Rabobank: In 2050 70% meer voedsel nodig dan nu
In 2050 moeten er op deze aardbol ruim 9 miljard monden gevoed worden. Dat kan, maar alleen als het voedselsysteem efficiënter en duurzamer wordt, aldus de Rabobank.
Het is een van de grootste uitdagingen van deze eeuw: genoeg voedsel produceren voor alle wereldburgers. Daarbij speelt niet alleen de groei van de wereldbevolking een rol, maar ook de toename van de welvaart. Als je meer verdient, ga je anders eten. Zo gaan mensen in ontwikkelingslanden meer vlees eten als ze meer te besteden hebben.
Voldoende mogelijkheden
In 2050 is er ongeveer 70% meer voedsel nodig dan nu, aldus de Rabobank. Daarvoor is een aanzienlijke hoeveelheid extra grond, water, energie en meststoffen nodig. Studies laten zien dat er nog voldoende landbouwgrond in de wereld beschikbaar is. Bovendien kan de productie vaak omhoog. In Nederland, bijvoorbeeld, is de gemiddelde graanopbrengst per hectare 8,1 ton, terwijl dit in ontwikkelingslanden 2,9 ton is. Een productieverhoging kan onder meer worden bereikt door meerdere oogsten per jaar te realiseren en een dichtere beplanting. Hiervoor zijn investeringen nodig: in betere productieomstandigheden, maar ook in modernisering om het milieu te sparen.

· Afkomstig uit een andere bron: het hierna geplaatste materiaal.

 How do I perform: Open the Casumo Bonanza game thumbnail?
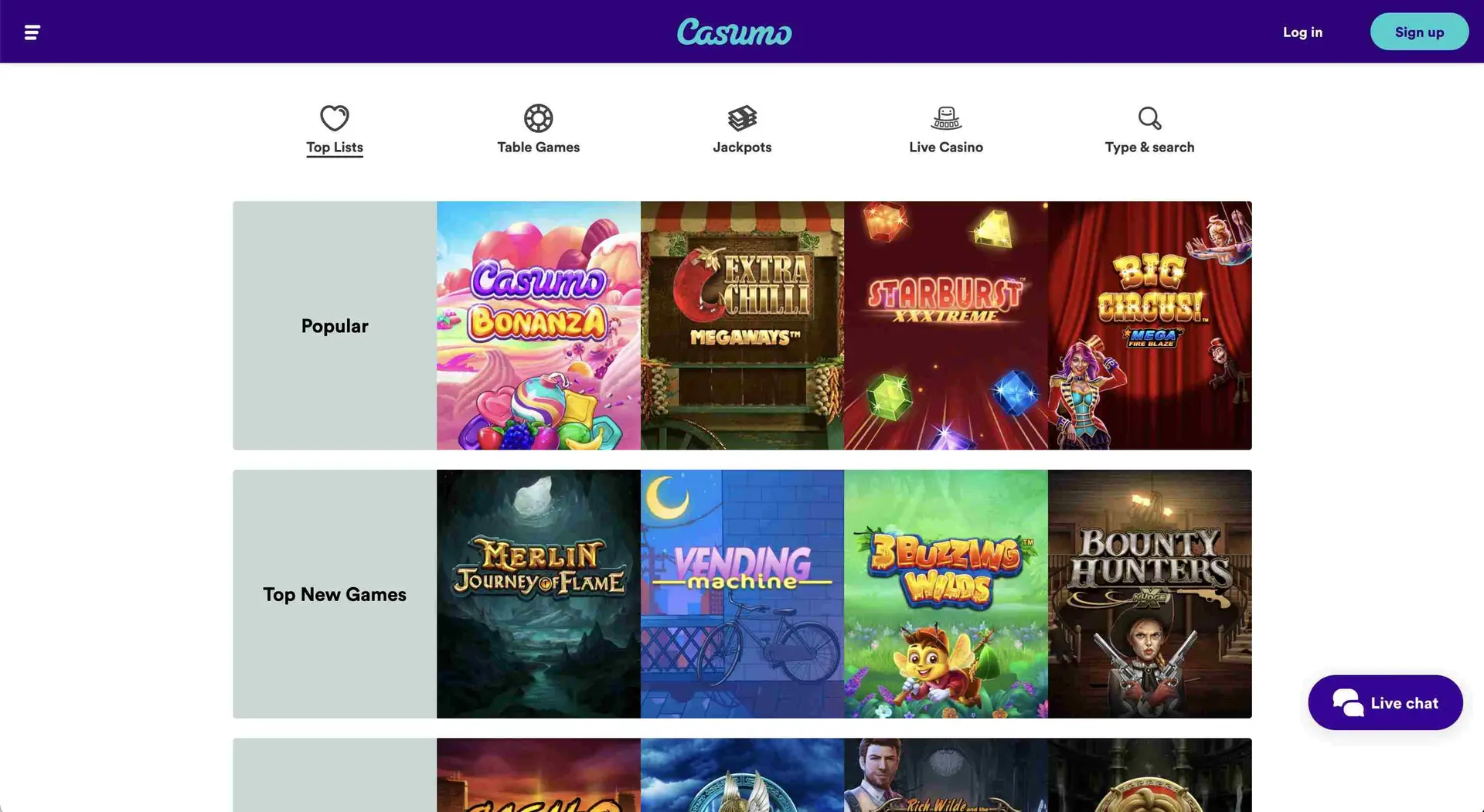(x=539, y=325)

Vraag en aanbod verder uit elkaar
Ook krijgen we te maken met een groeiende schaarste aan geschikte en vrije landbouwgronden en water in de wereld, aldus de Rabobank. De huidige grootschalige landbouw in Noord-Amerika en West-Europa is op de lange termijn niet toereikend om in deze groeiende mondiale vraag naar voedsel te kunnen voorzien. De productiviteit loopt daar tegen het plafond aan. Landen waar de voedselvraag sterk zal groeien, zoals China en India, beschikken niet over extra land. De grote reserves aan landbouwgronden liggen in Zuid-Amerika en in Afrika.

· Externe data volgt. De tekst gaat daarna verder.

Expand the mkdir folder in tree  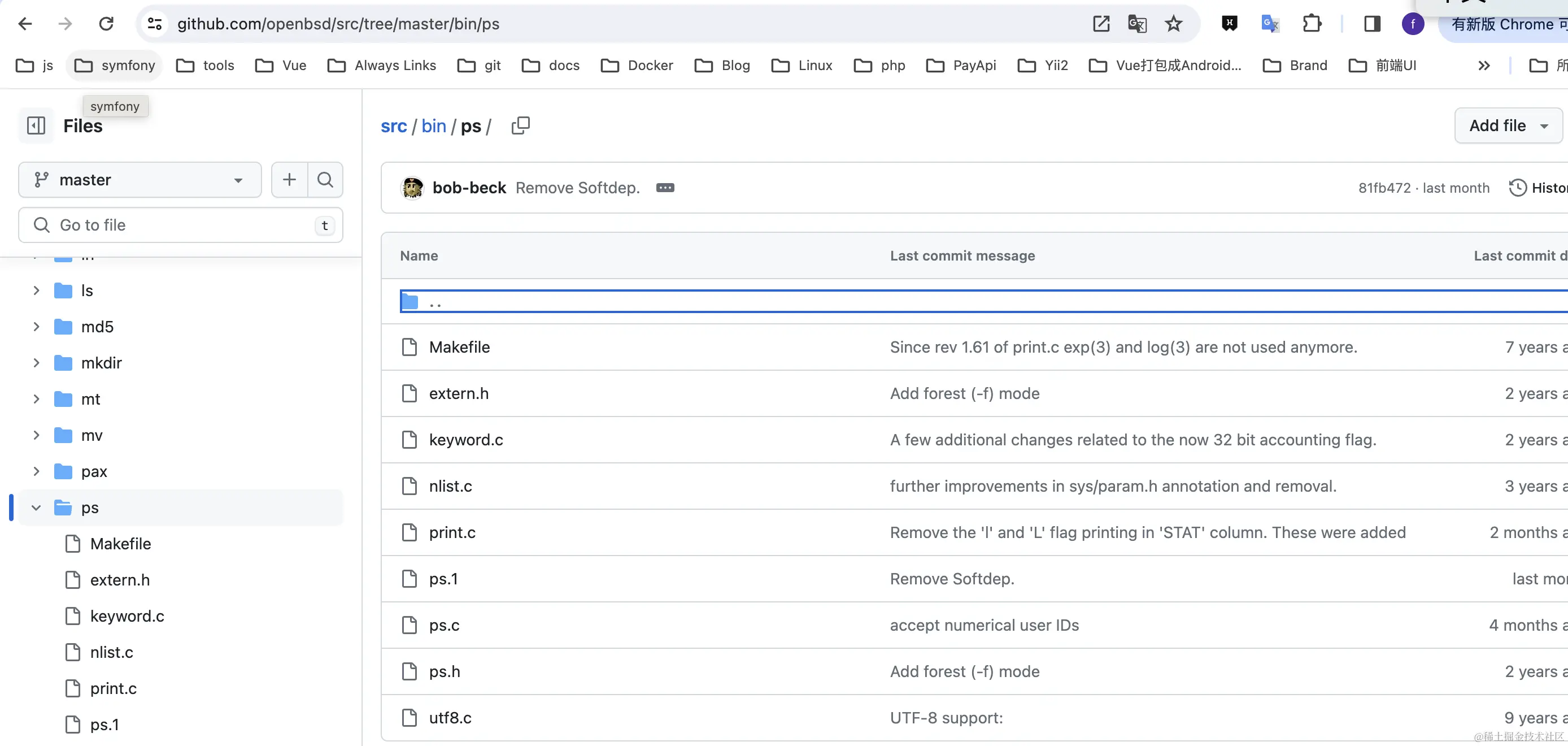[x=36, y=363]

Met name in ontwikkelingslanden bestaat het merendeel van de landbouwbedrijven uit bedrijven met minder dan twee hectare grond. De vraag naar voedsel zal echter zo groot worden dat ook deze kleine boeren hun wijze van aanpak zullen moeten veranderen. Kleinschalige boerenbedrijven missen vaak de kennis en financiële middelen om te moderniseren, maar zouden zich kunnen organiseren in krachtige producentencoöperaties. Door deze vorm van samenwerking kunnen ze de nadelen van de kleinschaligheid compenseren.
Multinationals ketenleiders
Voor de voedselzekerheid is het denken in voedselketens dan ook essentieel, aldus de Rabobank. Van grond tot mond, iedereen moet meewerken aan verduurzaming. Omdat multinationals de internationale voedselketens steeds meer domineren, ze zijn actief in de toelevering van bijvoorbeeld zaden, meststoffen en chemicaliën, de verwerkende industrie, handel en retail, zijn zij bij uitstek geschikt om ketenleider te zijn bij de verduurzaming. Voorwaarde is wel dat alle stakeholders, inclusief de overheid en maatschappelijke organisaties, samenwerken. En consumenten bereid zijn om voor duurzame producten de portemonnee te trekken.